BEGIN GIVEN DATA
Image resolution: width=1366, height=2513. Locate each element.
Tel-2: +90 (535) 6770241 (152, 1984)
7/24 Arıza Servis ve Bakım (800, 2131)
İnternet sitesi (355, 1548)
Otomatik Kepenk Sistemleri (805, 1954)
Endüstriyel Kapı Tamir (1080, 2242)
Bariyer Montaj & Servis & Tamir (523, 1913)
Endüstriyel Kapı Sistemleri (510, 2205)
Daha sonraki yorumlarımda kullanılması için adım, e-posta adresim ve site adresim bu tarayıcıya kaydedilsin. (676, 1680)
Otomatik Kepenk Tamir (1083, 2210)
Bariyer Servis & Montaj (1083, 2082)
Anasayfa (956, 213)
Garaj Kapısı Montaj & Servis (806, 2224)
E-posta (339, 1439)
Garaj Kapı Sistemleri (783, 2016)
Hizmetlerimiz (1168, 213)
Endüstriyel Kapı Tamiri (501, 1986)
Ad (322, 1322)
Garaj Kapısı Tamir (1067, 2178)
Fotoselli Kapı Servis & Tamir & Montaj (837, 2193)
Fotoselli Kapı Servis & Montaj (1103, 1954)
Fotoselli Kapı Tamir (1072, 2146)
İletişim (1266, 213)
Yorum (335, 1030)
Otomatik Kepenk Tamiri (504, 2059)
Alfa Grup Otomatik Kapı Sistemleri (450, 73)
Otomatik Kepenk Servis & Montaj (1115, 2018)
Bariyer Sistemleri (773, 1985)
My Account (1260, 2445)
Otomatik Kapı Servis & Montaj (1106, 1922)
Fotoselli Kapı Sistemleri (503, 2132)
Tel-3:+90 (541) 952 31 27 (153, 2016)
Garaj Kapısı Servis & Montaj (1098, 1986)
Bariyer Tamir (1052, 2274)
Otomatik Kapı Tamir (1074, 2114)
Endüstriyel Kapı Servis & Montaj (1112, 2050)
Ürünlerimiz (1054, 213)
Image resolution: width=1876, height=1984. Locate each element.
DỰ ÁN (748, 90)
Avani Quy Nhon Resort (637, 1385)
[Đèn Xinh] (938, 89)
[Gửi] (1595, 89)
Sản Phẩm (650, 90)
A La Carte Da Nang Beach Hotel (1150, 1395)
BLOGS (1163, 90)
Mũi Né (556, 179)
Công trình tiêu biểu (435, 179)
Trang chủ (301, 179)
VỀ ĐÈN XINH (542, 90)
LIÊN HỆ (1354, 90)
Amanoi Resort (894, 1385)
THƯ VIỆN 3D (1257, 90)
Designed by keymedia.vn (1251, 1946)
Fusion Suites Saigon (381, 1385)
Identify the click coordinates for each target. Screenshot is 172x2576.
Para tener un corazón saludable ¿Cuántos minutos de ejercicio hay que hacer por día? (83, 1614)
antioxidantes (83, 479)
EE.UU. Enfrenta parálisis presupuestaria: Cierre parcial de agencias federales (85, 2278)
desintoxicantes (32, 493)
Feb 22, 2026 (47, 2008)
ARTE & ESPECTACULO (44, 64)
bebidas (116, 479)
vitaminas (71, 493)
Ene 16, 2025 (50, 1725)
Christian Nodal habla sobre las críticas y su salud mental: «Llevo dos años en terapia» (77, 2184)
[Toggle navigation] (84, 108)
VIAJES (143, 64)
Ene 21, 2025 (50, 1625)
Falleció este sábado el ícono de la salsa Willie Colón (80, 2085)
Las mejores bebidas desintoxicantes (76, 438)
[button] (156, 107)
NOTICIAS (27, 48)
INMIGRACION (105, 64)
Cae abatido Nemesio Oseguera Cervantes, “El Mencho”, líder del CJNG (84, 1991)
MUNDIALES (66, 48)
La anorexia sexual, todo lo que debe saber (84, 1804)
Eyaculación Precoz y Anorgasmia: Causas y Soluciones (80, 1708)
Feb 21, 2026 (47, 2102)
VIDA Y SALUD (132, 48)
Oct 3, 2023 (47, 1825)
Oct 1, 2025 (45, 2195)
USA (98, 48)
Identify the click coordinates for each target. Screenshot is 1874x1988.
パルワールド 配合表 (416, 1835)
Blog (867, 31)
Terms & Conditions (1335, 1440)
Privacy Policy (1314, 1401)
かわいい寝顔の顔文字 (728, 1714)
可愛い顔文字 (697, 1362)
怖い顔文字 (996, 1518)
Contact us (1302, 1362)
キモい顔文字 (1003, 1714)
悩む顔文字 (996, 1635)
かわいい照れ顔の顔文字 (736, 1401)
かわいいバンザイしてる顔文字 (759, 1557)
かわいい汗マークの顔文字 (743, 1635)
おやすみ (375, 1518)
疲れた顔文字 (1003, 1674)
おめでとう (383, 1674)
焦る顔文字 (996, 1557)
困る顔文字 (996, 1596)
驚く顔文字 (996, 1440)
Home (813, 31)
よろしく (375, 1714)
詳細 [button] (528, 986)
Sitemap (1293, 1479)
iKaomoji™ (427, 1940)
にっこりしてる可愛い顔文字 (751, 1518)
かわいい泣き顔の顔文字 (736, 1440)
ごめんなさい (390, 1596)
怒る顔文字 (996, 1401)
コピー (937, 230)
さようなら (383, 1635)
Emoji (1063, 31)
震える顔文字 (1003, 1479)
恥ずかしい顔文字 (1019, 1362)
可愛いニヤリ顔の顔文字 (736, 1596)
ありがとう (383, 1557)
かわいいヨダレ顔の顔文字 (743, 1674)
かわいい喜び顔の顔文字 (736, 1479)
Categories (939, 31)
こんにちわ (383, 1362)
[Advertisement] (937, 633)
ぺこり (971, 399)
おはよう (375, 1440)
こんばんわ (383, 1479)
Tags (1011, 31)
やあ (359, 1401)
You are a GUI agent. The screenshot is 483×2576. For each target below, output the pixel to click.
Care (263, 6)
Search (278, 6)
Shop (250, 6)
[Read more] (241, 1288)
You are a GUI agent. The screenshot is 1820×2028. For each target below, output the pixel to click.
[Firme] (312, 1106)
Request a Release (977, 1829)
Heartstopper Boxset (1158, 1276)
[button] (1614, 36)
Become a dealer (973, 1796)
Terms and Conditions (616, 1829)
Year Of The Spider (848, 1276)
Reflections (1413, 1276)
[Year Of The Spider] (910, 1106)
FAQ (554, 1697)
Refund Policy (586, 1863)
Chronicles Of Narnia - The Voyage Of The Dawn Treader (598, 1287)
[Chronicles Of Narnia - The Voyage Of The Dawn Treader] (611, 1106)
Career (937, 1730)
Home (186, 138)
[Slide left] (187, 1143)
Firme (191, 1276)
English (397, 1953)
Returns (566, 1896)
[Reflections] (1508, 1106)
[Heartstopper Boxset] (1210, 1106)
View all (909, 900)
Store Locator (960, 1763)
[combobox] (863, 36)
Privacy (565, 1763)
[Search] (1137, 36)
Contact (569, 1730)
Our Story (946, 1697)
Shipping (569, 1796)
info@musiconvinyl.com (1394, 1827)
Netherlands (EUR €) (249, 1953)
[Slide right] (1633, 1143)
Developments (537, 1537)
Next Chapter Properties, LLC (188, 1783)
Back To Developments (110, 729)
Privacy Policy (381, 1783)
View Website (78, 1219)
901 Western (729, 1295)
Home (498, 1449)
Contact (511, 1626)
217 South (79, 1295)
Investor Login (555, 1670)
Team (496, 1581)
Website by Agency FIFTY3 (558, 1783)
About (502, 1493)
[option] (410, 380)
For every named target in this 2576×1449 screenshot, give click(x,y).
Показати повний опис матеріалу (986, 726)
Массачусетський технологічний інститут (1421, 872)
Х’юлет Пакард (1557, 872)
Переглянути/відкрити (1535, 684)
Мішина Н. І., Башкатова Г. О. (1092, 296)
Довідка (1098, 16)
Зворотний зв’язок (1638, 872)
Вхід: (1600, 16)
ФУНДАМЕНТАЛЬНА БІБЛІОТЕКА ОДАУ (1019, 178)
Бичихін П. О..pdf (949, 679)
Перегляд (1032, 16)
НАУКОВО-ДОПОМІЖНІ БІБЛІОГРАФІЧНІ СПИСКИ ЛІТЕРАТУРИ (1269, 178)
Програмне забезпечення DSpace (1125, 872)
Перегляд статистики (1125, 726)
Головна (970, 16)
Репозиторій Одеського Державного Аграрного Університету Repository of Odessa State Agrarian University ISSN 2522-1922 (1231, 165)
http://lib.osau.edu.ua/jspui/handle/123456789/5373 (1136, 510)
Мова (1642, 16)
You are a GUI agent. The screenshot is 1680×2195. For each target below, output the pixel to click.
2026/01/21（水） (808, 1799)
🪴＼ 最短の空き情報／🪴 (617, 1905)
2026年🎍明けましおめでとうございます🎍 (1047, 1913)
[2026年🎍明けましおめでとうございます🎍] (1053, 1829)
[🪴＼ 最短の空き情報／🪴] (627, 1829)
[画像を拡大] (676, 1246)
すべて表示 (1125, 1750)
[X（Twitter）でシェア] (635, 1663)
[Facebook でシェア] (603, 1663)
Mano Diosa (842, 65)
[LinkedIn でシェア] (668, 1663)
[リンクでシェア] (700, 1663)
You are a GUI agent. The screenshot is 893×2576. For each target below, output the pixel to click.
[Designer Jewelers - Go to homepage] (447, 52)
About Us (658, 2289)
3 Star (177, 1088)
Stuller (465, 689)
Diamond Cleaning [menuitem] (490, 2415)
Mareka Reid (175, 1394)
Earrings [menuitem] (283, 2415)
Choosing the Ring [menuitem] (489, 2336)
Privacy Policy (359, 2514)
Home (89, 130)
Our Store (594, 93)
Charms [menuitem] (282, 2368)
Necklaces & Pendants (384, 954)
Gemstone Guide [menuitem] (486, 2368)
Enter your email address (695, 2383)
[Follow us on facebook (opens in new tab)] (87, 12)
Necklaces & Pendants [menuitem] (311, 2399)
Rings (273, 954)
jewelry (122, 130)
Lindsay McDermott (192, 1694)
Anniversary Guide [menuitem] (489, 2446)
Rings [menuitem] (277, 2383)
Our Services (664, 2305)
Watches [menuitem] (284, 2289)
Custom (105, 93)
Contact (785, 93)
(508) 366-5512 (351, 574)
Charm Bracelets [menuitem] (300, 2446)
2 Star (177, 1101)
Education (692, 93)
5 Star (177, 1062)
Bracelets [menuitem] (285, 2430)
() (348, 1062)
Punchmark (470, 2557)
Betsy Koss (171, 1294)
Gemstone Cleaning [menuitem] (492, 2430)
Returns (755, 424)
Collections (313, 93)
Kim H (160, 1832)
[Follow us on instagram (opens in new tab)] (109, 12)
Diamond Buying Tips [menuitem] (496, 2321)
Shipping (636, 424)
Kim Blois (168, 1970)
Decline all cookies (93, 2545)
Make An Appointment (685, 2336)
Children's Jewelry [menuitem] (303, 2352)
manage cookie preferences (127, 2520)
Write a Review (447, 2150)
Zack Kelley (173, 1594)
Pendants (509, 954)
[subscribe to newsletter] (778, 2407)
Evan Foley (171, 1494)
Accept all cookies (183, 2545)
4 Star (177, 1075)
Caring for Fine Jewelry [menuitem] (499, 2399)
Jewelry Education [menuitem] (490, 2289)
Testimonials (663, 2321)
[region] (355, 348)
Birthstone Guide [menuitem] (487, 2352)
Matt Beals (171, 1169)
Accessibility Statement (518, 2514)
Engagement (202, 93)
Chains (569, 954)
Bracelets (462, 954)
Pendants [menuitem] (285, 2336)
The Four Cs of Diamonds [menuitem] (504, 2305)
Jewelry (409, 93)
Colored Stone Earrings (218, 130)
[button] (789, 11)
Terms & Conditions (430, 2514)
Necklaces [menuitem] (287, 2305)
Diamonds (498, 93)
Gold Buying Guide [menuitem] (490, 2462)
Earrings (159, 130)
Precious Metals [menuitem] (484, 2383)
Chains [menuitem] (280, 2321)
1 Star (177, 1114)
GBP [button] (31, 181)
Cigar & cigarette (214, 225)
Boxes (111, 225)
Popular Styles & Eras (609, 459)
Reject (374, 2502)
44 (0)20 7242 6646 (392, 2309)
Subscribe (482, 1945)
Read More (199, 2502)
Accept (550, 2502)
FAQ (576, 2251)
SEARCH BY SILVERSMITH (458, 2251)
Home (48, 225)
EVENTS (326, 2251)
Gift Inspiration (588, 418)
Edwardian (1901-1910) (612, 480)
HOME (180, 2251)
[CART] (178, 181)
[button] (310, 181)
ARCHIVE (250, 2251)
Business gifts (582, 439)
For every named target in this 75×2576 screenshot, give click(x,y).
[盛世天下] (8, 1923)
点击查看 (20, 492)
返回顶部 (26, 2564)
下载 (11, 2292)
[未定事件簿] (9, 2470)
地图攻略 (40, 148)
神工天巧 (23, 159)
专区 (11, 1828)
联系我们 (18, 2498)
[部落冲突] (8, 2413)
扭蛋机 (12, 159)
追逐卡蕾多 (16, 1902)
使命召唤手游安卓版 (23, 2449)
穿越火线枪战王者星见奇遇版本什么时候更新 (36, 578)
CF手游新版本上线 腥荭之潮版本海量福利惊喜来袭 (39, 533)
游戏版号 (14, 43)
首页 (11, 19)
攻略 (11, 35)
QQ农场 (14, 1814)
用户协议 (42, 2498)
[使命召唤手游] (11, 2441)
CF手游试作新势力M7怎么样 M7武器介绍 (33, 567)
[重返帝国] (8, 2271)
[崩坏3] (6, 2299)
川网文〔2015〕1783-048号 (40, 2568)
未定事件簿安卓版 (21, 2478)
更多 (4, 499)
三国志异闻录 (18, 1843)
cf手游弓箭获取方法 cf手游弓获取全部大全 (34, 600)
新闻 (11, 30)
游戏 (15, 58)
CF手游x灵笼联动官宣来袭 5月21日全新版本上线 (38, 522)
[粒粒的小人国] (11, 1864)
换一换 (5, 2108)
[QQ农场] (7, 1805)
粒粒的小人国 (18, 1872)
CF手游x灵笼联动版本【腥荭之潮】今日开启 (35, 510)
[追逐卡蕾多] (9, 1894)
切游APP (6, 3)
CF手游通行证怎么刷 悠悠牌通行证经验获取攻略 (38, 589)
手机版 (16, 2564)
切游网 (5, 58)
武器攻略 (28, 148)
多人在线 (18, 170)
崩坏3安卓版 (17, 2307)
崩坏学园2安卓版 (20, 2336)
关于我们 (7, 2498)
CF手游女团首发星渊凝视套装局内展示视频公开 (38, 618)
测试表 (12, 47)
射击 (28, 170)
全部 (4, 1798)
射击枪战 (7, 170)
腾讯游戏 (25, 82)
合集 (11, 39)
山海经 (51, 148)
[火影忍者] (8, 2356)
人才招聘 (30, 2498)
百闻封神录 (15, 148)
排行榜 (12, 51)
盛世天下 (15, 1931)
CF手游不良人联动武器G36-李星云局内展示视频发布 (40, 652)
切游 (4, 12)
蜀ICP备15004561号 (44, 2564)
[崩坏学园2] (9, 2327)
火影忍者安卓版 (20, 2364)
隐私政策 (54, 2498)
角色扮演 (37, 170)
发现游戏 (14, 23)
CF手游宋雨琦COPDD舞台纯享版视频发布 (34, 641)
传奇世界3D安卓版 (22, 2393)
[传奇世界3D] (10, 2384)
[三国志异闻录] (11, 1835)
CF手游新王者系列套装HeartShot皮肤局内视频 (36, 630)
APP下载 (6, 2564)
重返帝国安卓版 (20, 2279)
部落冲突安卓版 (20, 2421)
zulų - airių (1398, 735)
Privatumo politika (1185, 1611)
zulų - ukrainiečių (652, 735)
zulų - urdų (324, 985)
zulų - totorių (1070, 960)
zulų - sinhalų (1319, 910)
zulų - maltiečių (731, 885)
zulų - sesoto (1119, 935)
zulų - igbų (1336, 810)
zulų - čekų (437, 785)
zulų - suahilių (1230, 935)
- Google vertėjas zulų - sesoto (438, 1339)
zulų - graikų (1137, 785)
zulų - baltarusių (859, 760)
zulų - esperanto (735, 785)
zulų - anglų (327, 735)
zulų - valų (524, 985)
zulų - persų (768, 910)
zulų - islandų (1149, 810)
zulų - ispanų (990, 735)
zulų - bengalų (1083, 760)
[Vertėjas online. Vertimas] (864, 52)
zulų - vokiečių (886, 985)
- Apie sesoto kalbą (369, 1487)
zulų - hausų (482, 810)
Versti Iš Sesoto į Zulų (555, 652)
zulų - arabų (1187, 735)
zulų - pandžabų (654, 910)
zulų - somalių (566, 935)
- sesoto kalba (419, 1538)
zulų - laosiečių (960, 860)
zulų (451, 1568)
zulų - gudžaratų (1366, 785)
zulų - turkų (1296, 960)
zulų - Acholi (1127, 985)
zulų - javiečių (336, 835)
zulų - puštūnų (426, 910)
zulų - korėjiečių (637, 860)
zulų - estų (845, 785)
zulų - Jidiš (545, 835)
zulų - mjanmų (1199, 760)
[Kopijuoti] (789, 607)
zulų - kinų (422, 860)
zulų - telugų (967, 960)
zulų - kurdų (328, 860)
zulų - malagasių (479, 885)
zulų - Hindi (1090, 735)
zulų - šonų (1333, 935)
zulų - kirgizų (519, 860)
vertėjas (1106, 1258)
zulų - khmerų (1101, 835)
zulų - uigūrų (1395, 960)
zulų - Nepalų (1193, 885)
END GIVEN DATA
■ **WHAT YOU HAVE TO DO**: Copy out every line from the records that has the word "Diamonds".

■ **EXERCISE SOLUTION**:
The Four Cs of Diamonds [menuitem] (504, 2305)
Diamonds (498, 93)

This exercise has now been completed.